— Excerpt provided —
** start **

So what is the highest form of virtue? To Plato and Aristotle it was the virtue that comes from intellectual development, the vita contemplativa or the life of the mind. Intellectual activity is the highest form of humanity because it is the freest of all. Intellectual activity is directed towards nothing, no immediately practical purpose, which would satisfy the desires of the body. Rather, the life of the mind aims only towards finding the truth. To search for the truth is to serve an ideal of perfection that does not and cannot ultimately exist in our communities, in our world. It is an effort to transcend our bodies and our world in order that we may participate in the virtues that go along with knowledge and the search for the truth.

We get this notion of virtue from Plato, who, along with his teacher Socrates, developed it in Athens around 400 BCE. You can clearly see it in the Apology. In the Apology, Plato illustrates both the character of truth and what it means to exercise the virtues of intellectual activity. The trial in the Apology is brought on when Socrates is accused of being an atheist and corrupting the youth of Athens, because he taught that people should search for the truth rather than just follow the traditional piety of Athens’ city religion. In his defense, Socrates insists that by searching for the truth he is actually being pious, for he associates the truth, knowledge that exists independently of the desires and traditions of men and cities, with god. (Of course Socrates’ notion of god is much closer to the Christian notion than the prevailing religion of fourth century Athens, so there was some merit in the charges against Socrates.) 

So, in the Apology, Plato sets out the ideal of truth that is the touchstone of the virtue of intellect: the search for what is true independent of our desires and tradition. But perhaps more importantly, Plato also demonstrates the practice of intellectual development, how you actually do it. The central principle here is that intellectual development requires a free and open dialogue about the truth. This is why the Apology and almost all Platonic writing is organized like a debate or discussion. This was a radical notion for the time, for before Plato, most Greeks thought finding the truth was a matter of consulting the words of the most important poets of the Greek tradition, people like Homer, Hesiod, and Simonides. Rather than grounding the truth on the absolute authority of tradition, Plato says truth comes from disciplined discussion. It’s a momentous occasion in the history of our culture.

** end **

Rewrite the section of the passage on Plato and virtue starting with "So what is the" and going on through "for the truth.", substituting "loftiest form" for "highest form". Work only from the passage on Plato and virtue, without drawing on outside knowledge.

— Data supplied —

** start **

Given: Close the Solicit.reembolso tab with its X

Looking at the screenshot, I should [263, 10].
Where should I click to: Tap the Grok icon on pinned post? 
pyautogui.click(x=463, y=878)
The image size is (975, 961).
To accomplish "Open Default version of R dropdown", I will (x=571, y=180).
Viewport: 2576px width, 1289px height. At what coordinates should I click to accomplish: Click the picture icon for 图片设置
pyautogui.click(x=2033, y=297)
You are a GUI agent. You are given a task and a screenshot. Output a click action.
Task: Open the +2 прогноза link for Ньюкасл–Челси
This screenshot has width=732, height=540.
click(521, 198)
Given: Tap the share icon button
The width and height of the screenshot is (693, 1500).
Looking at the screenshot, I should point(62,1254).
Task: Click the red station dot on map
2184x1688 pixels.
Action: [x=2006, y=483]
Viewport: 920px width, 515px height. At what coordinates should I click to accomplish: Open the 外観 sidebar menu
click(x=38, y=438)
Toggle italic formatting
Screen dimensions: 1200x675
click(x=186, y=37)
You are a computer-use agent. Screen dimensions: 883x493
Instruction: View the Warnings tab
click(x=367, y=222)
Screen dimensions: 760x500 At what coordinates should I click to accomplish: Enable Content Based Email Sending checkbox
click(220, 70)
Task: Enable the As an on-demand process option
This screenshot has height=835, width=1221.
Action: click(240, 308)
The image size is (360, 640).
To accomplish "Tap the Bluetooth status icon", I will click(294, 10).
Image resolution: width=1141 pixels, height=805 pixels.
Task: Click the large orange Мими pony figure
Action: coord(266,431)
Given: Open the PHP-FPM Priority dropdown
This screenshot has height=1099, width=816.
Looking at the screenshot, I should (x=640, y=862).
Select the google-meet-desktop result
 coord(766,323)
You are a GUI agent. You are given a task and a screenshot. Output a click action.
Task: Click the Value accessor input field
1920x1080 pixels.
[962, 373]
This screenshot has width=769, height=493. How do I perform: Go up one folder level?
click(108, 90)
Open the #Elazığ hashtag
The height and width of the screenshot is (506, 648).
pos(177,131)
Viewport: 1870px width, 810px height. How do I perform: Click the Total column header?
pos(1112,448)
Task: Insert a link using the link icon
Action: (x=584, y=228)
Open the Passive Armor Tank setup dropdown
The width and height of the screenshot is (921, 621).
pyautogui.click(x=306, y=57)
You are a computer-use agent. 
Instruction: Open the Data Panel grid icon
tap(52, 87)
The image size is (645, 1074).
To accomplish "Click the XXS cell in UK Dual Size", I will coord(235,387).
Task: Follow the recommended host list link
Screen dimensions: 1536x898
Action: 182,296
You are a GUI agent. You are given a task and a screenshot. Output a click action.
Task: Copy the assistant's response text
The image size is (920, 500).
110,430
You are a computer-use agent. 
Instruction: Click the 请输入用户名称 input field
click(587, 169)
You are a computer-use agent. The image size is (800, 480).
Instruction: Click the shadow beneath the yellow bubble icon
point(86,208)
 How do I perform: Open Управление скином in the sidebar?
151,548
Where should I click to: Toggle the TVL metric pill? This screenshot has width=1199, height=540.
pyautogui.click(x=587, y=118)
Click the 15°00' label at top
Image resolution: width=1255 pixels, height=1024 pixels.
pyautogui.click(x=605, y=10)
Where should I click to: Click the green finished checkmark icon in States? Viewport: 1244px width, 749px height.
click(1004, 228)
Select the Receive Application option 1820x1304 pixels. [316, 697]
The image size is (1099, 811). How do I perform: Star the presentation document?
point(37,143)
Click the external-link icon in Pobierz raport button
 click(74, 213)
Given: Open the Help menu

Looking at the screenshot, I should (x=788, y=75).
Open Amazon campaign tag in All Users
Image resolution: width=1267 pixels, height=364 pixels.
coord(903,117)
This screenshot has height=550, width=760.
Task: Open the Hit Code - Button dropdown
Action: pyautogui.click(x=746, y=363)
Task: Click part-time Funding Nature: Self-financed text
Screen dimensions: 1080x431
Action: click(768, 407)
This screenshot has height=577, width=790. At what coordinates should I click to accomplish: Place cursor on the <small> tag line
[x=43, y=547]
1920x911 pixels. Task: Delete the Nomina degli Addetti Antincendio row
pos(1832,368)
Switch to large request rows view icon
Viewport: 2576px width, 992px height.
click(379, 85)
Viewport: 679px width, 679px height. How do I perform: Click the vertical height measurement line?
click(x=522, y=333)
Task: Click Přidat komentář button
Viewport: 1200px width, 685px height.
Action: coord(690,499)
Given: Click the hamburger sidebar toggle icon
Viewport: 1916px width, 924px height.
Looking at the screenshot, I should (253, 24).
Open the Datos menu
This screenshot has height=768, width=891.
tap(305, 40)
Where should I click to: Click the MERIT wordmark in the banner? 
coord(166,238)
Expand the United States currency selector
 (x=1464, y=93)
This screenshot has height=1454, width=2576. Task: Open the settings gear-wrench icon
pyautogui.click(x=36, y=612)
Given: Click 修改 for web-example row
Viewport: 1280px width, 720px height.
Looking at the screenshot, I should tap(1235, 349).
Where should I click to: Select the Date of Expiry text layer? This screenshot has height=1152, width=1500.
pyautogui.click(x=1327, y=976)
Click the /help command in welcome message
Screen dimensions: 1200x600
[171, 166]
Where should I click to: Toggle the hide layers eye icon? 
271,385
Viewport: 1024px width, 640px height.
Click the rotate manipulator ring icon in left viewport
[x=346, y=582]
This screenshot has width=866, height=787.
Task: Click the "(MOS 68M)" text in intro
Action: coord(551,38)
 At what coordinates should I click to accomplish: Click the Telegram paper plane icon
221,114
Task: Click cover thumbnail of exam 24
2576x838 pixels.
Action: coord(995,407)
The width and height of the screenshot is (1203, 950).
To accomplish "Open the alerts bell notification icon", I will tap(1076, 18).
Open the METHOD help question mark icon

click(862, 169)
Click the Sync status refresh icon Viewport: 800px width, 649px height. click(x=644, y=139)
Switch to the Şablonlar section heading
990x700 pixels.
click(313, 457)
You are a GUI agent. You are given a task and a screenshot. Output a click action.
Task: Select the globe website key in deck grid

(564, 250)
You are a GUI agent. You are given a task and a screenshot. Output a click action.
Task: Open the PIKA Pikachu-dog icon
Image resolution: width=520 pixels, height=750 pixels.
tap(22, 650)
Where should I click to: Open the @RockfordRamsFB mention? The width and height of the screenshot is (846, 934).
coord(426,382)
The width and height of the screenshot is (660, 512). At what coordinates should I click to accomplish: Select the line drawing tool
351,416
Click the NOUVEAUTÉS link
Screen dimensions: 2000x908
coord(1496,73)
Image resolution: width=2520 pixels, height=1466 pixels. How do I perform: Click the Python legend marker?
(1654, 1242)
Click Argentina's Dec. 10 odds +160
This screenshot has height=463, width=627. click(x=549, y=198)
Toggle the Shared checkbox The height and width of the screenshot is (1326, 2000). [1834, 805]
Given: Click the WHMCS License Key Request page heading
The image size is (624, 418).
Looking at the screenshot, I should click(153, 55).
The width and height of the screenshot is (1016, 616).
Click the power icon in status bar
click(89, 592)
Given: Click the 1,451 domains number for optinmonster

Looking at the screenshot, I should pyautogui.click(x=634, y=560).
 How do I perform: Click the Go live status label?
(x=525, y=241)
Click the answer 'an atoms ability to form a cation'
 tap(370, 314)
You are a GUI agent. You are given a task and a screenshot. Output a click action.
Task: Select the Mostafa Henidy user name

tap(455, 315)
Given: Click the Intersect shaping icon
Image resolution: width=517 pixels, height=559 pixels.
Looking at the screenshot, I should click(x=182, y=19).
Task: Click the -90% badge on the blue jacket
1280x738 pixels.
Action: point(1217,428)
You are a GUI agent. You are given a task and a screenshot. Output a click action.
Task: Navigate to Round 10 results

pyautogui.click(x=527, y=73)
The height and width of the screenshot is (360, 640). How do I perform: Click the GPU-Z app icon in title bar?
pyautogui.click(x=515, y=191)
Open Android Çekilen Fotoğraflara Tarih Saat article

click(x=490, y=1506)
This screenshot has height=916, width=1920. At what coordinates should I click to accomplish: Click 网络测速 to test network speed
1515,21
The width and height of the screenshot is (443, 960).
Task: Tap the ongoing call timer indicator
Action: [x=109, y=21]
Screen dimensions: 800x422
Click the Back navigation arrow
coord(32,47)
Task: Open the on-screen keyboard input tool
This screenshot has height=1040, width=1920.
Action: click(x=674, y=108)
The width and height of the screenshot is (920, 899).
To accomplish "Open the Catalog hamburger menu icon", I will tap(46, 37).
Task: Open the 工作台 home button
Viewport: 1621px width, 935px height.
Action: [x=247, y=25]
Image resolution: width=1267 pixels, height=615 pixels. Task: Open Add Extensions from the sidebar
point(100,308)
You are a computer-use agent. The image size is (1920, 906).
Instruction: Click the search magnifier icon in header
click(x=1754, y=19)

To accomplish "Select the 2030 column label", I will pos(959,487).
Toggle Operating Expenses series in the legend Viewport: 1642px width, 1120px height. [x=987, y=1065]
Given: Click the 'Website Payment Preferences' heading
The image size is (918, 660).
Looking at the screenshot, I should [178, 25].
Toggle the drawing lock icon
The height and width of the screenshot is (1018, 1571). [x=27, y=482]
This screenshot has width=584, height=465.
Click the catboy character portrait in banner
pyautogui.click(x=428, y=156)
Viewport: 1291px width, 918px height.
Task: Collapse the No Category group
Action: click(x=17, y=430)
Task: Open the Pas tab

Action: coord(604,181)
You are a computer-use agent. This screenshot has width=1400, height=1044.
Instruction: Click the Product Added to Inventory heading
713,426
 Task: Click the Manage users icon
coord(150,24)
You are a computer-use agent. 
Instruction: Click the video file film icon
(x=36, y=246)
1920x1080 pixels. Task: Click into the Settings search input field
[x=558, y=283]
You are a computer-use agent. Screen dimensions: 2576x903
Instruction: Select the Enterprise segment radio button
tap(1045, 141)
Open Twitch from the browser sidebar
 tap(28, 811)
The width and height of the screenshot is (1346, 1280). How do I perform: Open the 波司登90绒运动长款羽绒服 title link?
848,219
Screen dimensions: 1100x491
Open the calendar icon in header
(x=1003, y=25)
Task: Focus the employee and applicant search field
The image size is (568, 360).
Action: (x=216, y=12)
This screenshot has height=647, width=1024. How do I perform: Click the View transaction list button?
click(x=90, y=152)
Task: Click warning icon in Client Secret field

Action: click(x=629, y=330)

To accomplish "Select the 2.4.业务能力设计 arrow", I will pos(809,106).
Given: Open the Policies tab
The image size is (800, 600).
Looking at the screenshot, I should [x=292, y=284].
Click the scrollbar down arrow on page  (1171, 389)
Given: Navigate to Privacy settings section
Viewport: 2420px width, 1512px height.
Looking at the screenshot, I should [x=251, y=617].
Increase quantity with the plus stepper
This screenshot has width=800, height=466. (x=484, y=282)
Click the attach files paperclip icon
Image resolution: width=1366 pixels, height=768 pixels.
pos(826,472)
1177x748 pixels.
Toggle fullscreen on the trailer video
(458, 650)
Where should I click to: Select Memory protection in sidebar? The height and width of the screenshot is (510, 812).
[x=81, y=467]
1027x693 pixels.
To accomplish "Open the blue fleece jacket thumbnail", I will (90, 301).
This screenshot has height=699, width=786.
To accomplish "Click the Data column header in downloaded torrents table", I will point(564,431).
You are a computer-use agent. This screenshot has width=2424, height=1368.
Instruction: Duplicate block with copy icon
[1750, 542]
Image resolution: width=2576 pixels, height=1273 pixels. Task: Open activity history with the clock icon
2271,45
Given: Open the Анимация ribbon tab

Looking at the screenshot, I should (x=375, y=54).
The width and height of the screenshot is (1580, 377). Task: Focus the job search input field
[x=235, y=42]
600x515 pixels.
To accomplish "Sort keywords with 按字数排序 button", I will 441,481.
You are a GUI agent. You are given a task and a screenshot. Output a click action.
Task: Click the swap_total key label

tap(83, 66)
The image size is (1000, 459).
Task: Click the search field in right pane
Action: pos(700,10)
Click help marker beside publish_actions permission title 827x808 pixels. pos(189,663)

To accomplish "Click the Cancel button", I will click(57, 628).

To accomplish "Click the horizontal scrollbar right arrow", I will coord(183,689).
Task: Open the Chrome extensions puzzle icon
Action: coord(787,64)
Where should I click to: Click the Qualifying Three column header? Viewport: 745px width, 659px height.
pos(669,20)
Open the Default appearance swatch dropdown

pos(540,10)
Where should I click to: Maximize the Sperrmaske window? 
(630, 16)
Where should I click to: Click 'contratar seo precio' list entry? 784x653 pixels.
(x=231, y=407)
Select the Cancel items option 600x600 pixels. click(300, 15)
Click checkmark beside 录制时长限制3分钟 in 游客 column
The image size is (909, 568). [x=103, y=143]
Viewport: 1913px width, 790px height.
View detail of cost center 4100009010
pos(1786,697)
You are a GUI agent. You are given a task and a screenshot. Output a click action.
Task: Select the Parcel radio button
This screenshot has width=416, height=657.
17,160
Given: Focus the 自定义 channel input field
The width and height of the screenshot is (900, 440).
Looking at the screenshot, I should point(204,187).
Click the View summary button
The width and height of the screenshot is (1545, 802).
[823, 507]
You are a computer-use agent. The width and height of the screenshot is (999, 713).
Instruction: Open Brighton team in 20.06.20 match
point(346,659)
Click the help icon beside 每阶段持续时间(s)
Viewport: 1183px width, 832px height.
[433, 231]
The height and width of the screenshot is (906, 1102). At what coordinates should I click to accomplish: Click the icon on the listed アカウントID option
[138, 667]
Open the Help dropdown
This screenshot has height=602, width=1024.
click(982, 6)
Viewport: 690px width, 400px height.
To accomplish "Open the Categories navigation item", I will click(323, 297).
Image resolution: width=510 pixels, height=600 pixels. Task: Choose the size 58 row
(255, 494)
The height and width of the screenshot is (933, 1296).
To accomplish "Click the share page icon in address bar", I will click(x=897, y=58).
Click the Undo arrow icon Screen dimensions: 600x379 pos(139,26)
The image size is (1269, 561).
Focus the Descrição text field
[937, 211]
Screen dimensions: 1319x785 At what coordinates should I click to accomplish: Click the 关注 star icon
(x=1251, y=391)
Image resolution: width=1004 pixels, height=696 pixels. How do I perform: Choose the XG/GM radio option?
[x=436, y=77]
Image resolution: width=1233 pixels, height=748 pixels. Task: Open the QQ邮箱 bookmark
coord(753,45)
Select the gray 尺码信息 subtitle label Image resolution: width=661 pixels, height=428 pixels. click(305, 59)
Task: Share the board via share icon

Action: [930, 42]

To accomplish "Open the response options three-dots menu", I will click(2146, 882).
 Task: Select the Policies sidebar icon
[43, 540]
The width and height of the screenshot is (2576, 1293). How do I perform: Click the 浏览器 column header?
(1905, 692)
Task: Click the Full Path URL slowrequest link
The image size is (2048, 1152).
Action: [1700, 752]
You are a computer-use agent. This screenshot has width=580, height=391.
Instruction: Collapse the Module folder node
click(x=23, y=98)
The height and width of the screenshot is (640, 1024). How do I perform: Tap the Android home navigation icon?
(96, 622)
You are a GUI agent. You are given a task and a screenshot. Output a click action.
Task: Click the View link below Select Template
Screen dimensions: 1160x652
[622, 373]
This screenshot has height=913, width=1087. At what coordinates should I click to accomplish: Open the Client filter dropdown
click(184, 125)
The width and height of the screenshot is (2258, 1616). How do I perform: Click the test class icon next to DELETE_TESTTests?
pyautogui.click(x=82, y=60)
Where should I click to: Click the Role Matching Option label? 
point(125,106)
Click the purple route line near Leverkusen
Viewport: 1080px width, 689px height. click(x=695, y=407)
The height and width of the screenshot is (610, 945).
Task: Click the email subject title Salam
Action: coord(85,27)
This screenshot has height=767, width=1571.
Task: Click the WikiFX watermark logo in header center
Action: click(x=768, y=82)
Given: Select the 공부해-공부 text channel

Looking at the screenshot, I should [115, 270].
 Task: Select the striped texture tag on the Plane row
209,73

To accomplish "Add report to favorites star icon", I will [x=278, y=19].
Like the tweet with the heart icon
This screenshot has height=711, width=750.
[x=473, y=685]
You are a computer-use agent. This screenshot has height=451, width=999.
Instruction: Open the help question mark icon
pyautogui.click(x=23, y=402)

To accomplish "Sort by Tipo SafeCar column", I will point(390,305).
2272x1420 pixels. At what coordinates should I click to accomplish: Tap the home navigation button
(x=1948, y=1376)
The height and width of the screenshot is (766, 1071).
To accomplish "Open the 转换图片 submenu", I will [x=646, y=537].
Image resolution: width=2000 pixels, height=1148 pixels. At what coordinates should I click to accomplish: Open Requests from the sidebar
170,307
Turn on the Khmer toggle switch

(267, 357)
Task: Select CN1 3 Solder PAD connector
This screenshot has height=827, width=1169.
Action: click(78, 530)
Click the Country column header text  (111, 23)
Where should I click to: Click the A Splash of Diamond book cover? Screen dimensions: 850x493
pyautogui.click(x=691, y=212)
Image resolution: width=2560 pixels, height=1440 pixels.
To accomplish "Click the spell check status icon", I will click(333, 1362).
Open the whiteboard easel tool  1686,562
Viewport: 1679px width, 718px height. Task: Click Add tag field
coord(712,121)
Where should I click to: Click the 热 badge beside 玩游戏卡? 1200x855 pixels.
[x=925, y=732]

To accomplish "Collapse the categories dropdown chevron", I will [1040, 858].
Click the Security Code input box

** end **

— Exercise answer —
So what is the loftiest form of virtue? To Plato and Aristotle it was the virtue that comes from intellectual development, the vita contemplativa or the life of the mind. Intellectual activity is the loftiest form of humanity because it is the freest of all. Intellectual activity is directed towards nothing, no immediately practical purpose, which would satisfy the desires of the body. Rather, the life of the mind aims only towards finding the truth. To search for the truth is to serve an ideal of perfection that does not and cannot ultimately exist in our communities, in our world. It is an effort to transcend our bodies and our world in order that we may participate in the virtues that go along with knowledge and the search for the truth.